2 - I assume that the source of the ethernet data stream is not important and we may see equally good improvements with a given ethernet cable for Qobuz/Tidal/Spotify WAN streaming as we would for a local NAS stream?

(* Naturally if we have several playback devices on the LAN a NAS makes more sense than multiple USB attached devices, but the latter would tick the backup considerations too to some extent)

Posted on: 20 January 2018 by alan33
SB955i posted:

And would a G figure prominently in your research?

Thanks SB955i -

Not a G, not for us (yet)... the experiment I was referring to is about determining h. 

Glad you’re thinking about things so deeply, it’s cool stuff. I like breaking out of the digital comms thought process to consider everything from its (underlying) analog side; that’s where the action lives here.

Ground plane coupling, or high(er) RF leakage from poorly made twisted pairs, could be implicated, I agree... but there are likely way too many influences to isolate. That’s why (in the other thread started by Bryce) I proposed that someone with an interest in this and who hears differences with different cables might like to take the cable out completely and compare against WiFi , especially in the new Uniti boxes which apparently have separate internal optimization for Ethernet vs WiFi network connections. This would be especially interesting for folks who have found that there are big gains to be had from fibre converters in the “last leg”. 

Regards alan

ps - not sure if it was autocorrect or me, but “phreaking” has a “ph” not an “f”; sorry about that!

Posted on: 20 January 2018 by Huge
French Rooster posted:
SB955i posted:

Hi Alan33, thank you for shedding light, I now have a few more things to consider.  I wasn't aware of this hacking technique so I have some more learning to do.
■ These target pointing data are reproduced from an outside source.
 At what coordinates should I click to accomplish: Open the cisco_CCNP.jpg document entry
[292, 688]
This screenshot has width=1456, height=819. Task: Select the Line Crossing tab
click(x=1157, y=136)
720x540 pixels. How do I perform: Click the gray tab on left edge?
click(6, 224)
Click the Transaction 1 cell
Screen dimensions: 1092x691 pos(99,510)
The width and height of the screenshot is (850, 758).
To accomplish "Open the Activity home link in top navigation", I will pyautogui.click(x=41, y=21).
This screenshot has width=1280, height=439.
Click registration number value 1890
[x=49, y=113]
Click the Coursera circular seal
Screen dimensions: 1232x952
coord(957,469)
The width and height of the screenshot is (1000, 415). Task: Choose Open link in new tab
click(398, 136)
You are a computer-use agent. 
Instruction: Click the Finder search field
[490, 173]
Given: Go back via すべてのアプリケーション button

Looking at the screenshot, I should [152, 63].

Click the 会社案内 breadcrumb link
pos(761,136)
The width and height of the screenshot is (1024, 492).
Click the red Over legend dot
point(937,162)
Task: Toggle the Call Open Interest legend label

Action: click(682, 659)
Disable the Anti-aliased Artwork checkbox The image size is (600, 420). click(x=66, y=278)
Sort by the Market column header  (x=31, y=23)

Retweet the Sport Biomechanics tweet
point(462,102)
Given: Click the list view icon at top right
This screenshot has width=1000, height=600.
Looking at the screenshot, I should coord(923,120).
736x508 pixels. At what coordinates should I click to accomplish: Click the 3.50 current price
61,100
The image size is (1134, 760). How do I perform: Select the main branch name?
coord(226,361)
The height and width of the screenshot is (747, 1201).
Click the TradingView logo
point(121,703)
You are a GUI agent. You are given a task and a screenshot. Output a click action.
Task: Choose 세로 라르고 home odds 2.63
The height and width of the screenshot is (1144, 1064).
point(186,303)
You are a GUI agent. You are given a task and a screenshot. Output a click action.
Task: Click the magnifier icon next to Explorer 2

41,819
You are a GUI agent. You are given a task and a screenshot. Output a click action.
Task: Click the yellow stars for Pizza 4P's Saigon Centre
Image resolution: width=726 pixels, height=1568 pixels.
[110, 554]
Very interesting.  

I am however interested in this ground noise experiment to see if that is the noise injection route.  I tried it on my equipment but could not discern a difference, at full volume.  My hearing is not perfect though, as I have a slight tinnitus ( or I'm 'hearing' my own wifi! ).

And would a G figure prominently in your research?

 

if you want to isolate your network from noise, i recommend you the network bridge ( 2 little fmc converters with optical fiber).  You have the topic from december on that :  ethernet tweaks.  For around 100GBP.  A wonderful jump in sound quality !

The same can be achieved with a simple unscreened Cat5e coupler (Ethernet is balanced, so that DM noise is normally mostly symmetrical and the CMRR all but eliminate CM noise); when combined with ferrites, in my experience, the noise is reduced to near irrelevant levels.  In fact with the right combination of ferrites, I've been able to remove the unscreened coupler as well, with no degradation of performance.

If you're worried about large differences in the potential of the protective ground connection(s), medical installation grade Ethernet isolators probably have less impact on the signal data timing (both the frame timing and individual switching rise-times) that using fibre converters at each end.